[Exercise details]: Give, as a JSON list of strings, each line of the records from the line containing "This screenshot has height=879, width=1372." down to the line containing "pyautogui.click(x=1276, y=13)", both included, with one string per line and blank lines omitted.

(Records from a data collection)
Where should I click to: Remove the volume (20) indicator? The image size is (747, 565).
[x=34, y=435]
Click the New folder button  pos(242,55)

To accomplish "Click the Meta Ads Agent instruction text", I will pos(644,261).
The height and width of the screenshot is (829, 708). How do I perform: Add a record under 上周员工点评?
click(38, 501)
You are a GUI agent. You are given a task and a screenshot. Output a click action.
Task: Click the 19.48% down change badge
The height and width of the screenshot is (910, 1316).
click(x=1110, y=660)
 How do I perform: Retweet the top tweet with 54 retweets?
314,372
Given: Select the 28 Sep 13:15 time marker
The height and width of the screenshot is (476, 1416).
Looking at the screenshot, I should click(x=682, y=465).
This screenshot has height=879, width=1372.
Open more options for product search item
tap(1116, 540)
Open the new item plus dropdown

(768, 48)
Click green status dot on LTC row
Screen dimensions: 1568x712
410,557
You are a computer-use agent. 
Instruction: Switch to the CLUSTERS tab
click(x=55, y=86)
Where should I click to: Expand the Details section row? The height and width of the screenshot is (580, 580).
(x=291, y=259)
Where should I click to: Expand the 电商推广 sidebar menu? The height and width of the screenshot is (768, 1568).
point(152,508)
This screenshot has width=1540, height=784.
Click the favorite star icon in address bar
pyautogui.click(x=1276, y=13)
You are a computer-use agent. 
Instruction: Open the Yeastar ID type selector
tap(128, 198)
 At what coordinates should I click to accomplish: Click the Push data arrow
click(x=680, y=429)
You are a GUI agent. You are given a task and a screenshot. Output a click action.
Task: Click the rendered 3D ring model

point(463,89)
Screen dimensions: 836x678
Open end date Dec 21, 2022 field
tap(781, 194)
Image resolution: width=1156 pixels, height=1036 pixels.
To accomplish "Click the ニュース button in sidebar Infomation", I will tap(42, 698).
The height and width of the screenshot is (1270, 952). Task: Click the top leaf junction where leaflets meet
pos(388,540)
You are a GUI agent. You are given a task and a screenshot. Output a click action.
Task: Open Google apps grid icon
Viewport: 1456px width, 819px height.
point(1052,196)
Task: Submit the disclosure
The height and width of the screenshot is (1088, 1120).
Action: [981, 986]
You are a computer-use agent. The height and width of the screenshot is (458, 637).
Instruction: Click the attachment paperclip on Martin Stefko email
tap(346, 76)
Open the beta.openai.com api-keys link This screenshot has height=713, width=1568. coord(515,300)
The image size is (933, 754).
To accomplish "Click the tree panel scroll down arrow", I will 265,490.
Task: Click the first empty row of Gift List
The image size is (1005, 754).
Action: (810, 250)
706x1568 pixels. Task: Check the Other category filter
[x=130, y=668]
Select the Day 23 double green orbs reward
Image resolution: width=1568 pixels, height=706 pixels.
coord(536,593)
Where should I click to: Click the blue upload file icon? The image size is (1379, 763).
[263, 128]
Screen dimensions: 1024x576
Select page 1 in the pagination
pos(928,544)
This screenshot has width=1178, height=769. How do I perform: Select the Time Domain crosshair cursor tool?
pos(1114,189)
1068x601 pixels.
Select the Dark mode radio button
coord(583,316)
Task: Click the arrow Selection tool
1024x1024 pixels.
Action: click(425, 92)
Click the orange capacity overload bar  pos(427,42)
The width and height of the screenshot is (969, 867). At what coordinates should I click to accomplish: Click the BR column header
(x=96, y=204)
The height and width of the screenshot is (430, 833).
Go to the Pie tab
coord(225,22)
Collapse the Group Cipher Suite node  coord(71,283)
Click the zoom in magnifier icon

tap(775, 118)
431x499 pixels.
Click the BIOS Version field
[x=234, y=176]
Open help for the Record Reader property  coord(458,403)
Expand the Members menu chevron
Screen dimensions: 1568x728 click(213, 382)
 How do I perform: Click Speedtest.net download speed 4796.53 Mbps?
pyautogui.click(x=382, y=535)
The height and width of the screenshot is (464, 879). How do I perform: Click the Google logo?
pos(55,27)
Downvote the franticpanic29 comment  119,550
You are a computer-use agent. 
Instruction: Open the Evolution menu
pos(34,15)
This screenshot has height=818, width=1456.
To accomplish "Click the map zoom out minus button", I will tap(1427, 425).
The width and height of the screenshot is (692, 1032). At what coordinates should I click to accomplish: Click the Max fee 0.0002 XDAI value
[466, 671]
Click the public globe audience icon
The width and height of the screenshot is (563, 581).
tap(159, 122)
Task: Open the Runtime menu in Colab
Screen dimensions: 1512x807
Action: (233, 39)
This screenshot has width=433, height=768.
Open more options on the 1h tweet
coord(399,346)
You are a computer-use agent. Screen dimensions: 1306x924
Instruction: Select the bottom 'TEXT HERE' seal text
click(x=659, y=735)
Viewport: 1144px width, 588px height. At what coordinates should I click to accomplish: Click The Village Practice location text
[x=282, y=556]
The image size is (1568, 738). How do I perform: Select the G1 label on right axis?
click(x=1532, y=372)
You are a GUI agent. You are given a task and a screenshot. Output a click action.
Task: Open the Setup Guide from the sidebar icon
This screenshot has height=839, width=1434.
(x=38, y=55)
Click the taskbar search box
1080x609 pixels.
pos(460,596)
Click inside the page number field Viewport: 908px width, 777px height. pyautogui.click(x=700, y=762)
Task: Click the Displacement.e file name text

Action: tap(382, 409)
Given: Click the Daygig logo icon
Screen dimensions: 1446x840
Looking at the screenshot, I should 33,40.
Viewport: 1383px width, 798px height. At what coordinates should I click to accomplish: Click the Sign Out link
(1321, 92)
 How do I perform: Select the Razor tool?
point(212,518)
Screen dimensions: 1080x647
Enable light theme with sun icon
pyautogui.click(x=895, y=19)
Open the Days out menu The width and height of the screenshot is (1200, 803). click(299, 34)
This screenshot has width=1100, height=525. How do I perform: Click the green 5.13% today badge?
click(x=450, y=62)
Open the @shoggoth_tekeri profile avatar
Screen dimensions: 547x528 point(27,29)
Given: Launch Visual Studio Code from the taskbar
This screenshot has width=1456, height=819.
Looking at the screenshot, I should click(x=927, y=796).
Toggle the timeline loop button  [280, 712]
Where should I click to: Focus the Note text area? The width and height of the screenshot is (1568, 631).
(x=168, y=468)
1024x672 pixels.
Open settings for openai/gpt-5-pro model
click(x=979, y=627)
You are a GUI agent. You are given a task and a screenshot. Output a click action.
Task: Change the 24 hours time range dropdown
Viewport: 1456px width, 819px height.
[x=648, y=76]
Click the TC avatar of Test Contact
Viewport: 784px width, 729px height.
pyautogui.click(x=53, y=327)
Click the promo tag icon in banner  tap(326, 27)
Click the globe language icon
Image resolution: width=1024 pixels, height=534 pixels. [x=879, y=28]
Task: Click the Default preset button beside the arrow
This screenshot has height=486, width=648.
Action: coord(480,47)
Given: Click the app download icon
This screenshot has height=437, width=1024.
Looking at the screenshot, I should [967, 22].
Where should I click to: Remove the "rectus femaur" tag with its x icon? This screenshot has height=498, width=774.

[Written reply]:
[
  "This screenshot has height=879, width=1372.",
  "Open more options for product search item",
  "tap(1116, 540)",
  "Open the new item plus dropdown",
  "(768, 48)",
  "Click green status dot on LTC row",
  "Screen dimensions: 1568x712",
  "410,557",
  "You are a computer-use agent. ",
  "Instruction: Switch to the CLUSTERS tab",
  "click(x=55, y=86)",
  "Where should I click to: Expand the Details section row? The height and width of the screenshot is (580, 580).",
  "(x=291, y=259)",
  "Where should I click to: Expand the 电商推广 sidebar menu? The height and width of the screenshot is (768, 1568).",
  "point(152,508)",
  "This screenshot has width=1540, height=784.",
  "Click the favorite star icon in address bar",
  "pyautogui.click(x=1276, y=13)"
]